Required actions ->
a – Can you quote the WVU basketball article word for word, starting at "Rest assured the" and ending at "may never be."?
b – Answer these questions from the article on West Virginia's basketball team:
(i) What national ranking does the team hold?
(ii) Which of Joe Mazzulla's shoulders is injured?
(iii) What was drawn from Casey Mitchell's knee?
c – Could you carry on the article about West Virginia's basketball team, picking up after its last sentence?

Document section ->
◆ ◆ ◆ ◆ ◆

The Times West Virginian

December 21, 2009

A pressing issue

Cleveland State defense exposes WVU weakness

By Bob Hertzel

MORGANTOWN — West Virginia’s basketball team is ranked No. 6 in the country.

It is also undefeated.

And it’s in trouble.

On Saturday, Cleveland State exposed the Mountaineers’ greatest weakness, which is ball handling, and may have written a blueprint to beating them.

The Vikings unleashed a relentless press on West Virginia and turned the ball over constantly, erasing a 17-point lead before falling by two points on a play that quite honestly just as easily could have gone the other way.

Rest assured the Mountaineers will see similar pressure the rest of the way, and they really may not be able to do anything about it.

One of the problems is that Joe Mazzulla’s injured left shoulder that underwent surgery last year is not yet healed and, in fact, may never be.

He’s been trying to play through pain but left in the first half on Saturday in obvious discomfort and spent the rest of the game on the bench with ice on the shoulder.

That takes away the Mountaineers’ best ball handler, maybe just for a brief amount of time, maybe forever.

“It doesn’t look good,” was all Bob Huggins would say after the game.

Here’s the dilemma. Huggins can’t get any scoring offense out of Mazzulla, if he can play, because he can’t take his arm above his shoulder. And, at crucial times in the game, he can’t use him for fear teams will foul him.

A natural left-hander, he’s converted to a right-handed free throw shooter but is not nearly as good as he was left-handed.

That means Darryl “Truck” Bryant has a lot of pressure on him and it also means that Huggins has got to use either freshman Dalton Pepper at guard, he being more of a shooter, or forwards Da’Sean Butler or Devin Ebanks. Each of them can handle the ball, but are miscast in the role, hurting the offense as it was pictured.

To add to the worries, Casey Mitchell has had fluid drawn from his injured knee and has not impressed Huggins with his zeal in attempting to come back, making the guard position undermanned.

◆ ◆ ◆ ◆ ◆

Extracted entries ->

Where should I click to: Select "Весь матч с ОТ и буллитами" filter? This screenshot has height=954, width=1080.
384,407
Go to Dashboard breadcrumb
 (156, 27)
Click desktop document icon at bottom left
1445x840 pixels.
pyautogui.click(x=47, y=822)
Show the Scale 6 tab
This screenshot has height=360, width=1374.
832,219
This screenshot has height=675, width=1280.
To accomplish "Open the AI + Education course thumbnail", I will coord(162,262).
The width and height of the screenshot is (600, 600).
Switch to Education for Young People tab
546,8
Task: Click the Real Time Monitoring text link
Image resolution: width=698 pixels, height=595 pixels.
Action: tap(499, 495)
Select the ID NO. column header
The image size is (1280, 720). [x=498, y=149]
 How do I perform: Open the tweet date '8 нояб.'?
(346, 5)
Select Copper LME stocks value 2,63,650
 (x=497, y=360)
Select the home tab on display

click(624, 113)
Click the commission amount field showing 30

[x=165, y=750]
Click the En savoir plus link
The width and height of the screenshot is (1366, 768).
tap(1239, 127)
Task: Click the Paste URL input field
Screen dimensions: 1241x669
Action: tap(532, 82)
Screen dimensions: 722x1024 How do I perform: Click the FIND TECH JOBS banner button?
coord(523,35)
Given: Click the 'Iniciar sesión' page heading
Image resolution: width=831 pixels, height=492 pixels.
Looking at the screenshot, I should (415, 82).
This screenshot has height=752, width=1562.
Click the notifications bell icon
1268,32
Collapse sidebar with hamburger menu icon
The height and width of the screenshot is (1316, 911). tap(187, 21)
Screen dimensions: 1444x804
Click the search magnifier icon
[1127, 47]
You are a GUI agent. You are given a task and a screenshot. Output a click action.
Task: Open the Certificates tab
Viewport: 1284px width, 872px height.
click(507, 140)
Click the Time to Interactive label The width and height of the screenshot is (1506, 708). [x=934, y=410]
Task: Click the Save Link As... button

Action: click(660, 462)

◆ ◆ ◆ ◆ ◆

Responses ->
a –
Rest assured the Mountaineers will see similar pressure the rest of the way, and they really may not be able to do anything about it.

One of the problems is that Joe Mazzulla’s injured left shoulder that underwent surgery last year is not yet healed and, in fact, may never be.

b –
(i) No. 6
(ii) His left shoulder
(iii) Fluid

c –
“It’s just what it is right now,” Bryant said. “If I have to play some more, I’ll just have to do it.”

Were it not for the play of Kevin Jones, the forward who has emerged as a star out of necessity, this Mountaineer team would really be in trouble.

When Ebanks had to miss three games for unspecified reasons and after injuring his hand, causing it to be wrapped, WVU was soft up front and at guard, but Jones became a savior, scoring and rebounding, especially on the offensive boards.

Against Cleveland State, he hit 9 of 10 field goal attempts with a career high 23 points, taking some of the scoring pressure of Ebanks and Butler as they had to turn into ball-handlers.

It was his pass to a cutting Butler that led to the winning field goal with 1.2 seconds, a opening that he could have easily missed, considering the chaos that had come out of Cleveland State’s press.

WVU takes a step up in class on Wednesday when former Huggins assistant from his Cincinnati days, Andy Kennedy and his Ole Miss Rebels, come to the Coliseum.

It would not be surprising to see Wellington Smith, the senior forward who struggled against Cleveland State, go to the bench for the Mississippi game while Huggins plays Jones, Butler, Ebanks, Bryant and John Flowers.